No, I am dropping Newsweek because Newsweek has abandoned me. The magazine that I hold in my hand more closely resembles the gossip rags one finds on the racks by the grocery store check-out and in doctors’ waiting rooms than the comprehensive newsmagazine I read and loved.

Tina Brown, Editor in Chief of Newsweek and The Daily Beast, is attempting to convert her online site into a tangible ink and paper publication. Instead of pictures enhancing articles, we now have copy explaining pictures. Lots and lots of pictures. Ads are up. Content is down. The magazine assumes that we have the attention span of a beagle. Paragraph. Paragraph. Squirrel!

I miss the great writers and thoughtful, in-depth reporting. There are weeks that I have scanned this version in less time than it would have taken to read a Fareed Zakaria article.

So good-bye Newsweek. Thank G-d I still have Esquire.

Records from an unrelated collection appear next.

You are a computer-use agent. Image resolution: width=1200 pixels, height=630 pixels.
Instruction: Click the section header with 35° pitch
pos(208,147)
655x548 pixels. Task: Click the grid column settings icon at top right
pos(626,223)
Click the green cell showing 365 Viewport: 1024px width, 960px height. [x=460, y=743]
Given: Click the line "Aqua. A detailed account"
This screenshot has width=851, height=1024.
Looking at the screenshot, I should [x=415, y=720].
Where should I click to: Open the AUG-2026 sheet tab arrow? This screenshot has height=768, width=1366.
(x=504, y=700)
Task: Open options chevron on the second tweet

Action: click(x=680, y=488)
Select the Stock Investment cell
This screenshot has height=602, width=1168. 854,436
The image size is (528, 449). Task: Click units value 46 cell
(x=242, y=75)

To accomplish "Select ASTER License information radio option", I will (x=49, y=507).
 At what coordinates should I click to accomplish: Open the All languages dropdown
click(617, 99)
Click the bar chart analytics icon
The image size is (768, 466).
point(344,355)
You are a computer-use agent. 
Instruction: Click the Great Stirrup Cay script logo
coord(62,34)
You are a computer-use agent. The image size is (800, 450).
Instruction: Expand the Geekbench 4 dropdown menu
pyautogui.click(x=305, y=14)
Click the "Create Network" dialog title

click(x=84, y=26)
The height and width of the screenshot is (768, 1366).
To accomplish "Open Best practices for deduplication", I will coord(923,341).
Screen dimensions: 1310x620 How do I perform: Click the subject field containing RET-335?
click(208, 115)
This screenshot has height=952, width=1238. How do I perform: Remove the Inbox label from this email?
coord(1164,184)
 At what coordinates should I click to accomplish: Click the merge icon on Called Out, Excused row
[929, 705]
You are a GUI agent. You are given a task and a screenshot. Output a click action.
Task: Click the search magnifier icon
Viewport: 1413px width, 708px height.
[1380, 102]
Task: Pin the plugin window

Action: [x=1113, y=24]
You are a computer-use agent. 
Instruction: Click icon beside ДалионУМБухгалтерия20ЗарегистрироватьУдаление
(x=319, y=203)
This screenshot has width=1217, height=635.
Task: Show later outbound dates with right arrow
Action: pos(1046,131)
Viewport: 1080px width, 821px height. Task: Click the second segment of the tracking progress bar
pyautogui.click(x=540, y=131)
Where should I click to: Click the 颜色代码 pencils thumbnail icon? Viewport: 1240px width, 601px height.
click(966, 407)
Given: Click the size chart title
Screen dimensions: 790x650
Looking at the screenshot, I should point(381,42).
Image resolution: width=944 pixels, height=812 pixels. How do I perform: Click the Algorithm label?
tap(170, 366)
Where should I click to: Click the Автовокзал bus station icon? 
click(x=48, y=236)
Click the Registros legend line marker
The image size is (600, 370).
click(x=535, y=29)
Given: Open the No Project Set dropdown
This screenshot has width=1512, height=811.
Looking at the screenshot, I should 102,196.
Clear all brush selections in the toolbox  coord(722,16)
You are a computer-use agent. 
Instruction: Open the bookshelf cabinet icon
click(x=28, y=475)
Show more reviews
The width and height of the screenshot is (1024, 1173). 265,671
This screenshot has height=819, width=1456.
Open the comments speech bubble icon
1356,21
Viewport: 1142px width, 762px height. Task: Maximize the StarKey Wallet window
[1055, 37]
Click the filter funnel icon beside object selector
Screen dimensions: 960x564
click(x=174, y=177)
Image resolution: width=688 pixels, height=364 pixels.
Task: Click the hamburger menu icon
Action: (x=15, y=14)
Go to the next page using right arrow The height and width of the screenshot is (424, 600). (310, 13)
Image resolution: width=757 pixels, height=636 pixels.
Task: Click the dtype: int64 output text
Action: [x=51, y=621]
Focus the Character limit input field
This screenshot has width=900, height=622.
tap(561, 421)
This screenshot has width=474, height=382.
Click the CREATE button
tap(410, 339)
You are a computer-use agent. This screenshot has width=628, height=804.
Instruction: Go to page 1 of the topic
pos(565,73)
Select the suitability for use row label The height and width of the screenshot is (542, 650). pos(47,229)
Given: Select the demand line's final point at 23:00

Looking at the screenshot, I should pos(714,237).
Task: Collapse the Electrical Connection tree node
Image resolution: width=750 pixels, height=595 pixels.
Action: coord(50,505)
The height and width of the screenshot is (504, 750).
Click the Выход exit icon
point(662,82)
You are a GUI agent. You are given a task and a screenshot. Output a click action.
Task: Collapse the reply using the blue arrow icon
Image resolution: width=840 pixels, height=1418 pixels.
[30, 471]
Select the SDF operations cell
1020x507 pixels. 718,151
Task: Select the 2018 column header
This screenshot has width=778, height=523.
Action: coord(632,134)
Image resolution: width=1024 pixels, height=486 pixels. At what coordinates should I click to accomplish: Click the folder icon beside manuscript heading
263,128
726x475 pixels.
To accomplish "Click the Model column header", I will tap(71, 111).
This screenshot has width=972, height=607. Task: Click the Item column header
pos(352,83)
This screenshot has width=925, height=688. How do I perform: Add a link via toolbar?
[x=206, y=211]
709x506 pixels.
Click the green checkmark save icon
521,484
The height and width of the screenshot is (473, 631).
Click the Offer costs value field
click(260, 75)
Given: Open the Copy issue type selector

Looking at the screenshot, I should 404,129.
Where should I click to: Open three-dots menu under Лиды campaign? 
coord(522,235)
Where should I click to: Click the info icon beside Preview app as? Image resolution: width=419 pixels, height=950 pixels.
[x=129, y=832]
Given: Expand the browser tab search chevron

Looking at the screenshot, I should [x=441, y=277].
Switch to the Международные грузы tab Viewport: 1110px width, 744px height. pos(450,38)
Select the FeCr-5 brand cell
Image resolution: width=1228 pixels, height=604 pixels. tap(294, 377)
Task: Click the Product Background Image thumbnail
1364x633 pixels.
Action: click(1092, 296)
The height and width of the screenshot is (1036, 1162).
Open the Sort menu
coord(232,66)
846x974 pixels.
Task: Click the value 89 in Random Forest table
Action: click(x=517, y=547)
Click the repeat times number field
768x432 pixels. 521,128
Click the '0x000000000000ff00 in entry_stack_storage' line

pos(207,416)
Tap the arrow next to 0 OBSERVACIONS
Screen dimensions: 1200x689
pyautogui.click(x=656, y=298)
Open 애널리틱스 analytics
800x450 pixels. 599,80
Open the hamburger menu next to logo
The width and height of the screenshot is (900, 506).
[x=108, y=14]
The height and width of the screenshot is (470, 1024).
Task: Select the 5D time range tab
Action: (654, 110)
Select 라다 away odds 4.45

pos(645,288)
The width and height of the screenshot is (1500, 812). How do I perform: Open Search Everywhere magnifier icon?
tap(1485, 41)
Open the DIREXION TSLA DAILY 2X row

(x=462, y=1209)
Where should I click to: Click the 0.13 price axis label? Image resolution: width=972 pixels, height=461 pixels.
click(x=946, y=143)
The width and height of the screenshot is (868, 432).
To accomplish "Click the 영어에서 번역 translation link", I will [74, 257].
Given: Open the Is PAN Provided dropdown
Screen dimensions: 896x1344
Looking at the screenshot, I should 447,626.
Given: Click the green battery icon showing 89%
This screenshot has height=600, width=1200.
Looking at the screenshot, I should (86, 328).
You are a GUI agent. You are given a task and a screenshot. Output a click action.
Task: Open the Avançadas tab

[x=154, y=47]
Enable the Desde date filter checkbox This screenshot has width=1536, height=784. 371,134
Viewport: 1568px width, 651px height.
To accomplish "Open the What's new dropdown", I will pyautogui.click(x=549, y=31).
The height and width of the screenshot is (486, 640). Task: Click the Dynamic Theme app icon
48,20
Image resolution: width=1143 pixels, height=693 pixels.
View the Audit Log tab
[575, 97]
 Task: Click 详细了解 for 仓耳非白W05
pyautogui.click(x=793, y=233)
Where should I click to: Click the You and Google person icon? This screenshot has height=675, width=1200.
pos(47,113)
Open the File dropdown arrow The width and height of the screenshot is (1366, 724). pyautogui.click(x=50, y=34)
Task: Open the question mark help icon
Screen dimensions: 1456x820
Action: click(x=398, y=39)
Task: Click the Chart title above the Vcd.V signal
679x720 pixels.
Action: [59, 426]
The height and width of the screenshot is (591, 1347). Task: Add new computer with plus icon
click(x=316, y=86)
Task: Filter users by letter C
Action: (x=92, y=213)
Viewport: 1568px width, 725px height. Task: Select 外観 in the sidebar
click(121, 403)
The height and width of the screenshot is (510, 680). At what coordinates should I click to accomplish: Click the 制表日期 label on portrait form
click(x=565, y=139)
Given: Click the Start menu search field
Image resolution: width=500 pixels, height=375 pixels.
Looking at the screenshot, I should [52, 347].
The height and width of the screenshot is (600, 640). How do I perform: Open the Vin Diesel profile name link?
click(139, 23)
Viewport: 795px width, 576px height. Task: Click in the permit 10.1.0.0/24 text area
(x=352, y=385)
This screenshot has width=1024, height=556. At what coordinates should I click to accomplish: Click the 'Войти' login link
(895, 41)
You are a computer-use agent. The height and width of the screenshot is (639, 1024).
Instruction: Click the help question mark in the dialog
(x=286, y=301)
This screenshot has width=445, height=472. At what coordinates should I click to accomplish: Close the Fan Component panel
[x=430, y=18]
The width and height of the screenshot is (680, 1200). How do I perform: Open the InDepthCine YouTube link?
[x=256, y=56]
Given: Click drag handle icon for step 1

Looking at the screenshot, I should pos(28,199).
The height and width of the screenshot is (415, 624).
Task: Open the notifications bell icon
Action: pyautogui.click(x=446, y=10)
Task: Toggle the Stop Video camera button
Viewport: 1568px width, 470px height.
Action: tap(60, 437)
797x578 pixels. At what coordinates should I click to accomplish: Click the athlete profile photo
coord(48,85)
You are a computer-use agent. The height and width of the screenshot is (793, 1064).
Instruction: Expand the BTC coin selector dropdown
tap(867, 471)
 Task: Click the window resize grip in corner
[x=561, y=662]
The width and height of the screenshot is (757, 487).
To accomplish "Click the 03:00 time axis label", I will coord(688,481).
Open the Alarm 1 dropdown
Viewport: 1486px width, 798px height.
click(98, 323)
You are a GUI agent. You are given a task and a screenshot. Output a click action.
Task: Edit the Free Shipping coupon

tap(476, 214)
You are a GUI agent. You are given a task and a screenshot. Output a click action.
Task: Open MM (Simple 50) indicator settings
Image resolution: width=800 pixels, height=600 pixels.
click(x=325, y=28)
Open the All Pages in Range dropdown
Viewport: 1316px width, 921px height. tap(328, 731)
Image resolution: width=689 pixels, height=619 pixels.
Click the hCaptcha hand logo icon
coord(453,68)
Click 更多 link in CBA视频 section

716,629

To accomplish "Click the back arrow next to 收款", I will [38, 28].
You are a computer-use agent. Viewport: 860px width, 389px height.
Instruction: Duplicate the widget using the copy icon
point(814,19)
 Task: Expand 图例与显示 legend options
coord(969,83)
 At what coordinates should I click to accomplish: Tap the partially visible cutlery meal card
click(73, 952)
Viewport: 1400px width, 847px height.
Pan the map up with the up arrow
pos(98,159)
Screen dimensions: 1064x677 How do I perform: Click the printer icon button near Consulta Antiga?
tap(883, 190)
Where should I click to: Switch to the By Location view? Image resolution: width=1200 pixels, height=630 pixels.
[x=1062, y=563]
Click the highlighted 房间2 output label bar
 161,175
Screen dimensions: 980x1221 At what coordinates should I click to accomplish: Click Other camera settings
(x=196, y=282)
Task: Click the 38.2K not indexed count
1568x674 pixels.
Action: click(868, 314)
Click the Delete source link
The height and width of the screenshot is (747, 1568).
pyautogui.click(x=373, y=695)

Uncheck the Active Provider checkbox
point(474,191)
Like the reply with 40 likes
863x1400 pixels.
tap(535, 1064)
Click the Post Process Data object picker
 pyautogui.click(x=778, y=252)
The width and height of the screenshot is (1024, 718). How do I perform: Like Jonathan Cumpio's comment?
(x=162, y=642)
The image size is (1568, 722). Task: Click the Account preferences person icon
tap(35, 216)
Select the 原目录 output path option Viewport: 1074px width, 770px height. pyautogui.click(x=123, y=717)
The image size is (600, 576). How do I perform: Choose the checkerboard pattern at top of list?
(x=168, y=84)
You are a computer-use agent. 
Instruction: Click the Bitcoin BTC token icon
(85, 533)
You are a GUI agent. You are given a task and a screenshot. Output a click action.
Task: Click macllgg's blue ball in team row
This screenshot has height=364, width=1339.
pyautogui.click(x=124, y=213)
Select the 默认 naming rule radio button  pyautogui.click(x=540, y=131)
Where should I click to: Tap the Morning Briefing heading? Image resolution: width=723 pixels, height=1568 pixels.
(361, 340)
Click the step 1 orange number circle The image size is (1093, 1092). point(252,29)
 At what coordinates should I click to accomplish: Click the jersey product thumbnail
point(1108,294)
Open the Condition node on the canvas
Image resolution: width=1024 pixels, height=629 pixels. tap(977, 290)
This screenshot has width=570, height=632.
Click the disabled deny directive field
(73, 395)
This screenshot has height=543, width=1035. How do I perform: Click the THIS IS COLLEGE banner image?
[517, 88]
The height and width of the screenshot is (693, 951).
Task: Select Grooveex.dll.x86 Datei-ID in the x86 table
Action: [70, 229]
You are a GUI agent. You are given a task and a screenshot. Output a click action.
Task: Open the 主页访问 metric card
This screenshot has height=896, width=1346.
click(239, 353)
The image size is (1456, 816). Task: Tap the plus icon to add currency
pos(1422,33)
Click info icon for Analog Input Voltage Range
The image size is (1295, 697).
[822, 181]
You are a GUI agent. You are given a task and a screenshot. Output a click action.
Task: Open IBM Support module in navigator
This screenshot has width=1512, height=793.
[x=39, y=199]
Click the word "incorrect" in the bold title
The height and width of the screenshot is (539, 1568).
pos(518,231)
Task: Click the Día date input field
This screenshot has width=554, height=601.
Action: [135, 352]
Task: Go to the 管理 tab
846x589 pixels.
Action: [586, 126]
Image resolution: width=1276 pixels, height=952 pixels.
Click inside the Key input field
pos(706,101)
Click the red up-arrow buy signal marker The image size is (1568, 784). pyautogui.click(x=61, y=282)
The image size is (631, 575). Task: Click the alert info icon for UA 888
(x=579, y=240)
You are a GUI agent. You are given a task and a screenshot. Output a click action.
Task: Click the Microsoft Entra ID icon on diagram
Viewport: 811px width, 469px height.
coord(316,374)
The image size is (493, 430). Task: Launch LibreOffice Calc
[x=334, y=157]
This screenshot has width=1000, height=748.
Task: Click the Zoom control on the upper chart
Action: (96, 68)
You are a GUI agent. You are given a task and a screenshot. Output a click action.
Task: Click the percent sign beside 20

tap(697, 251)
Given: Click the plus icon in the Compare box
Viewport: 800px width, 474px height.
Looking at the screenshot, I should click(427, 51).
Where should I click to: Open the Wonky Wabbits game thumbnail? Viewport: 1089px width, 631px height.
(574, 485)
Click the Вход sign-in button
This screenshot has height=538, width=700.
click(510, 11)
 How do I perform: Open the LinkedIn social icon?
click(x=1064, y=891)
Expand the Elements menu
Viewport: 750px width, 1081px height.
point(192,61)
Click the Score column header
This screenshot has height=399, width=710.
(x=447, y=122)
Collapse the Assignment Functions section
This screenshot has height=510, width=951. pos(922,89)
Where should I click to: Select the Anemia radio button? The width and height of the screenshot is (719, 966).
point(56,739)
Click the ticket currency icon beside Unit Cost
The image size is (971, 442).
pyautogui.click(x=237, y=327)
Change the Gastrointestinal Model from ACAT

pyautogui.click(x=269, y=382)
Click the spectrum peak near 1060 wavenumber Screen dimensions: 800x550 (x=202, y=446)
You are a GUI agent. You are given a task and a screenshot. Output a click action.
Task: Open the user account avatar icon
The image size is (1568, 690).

5 thoughts on “Time To Say Good-bye

  1. David,

    When the Daily Beast acquired Newsweek, it was just a matter ot Time before Newsweek became Newsweak. Time has stood the Test of Time. Thank G-d they Fareed Zakaria.

    No Names Please

  2. Paragraph, paragraph, squirrel. It’s the Facebookization of print, and it won’t work. There’s a place for print journalism in the future – particularly weeklies or monthlies with in-depth, long-form reporting and interpretation – but this isn’t it.

    I subscribed to the New Yorker for several years, but I found I couldn’t keep up with it. At any given time I’d have an eight issue backlog, and I’d end up skimming.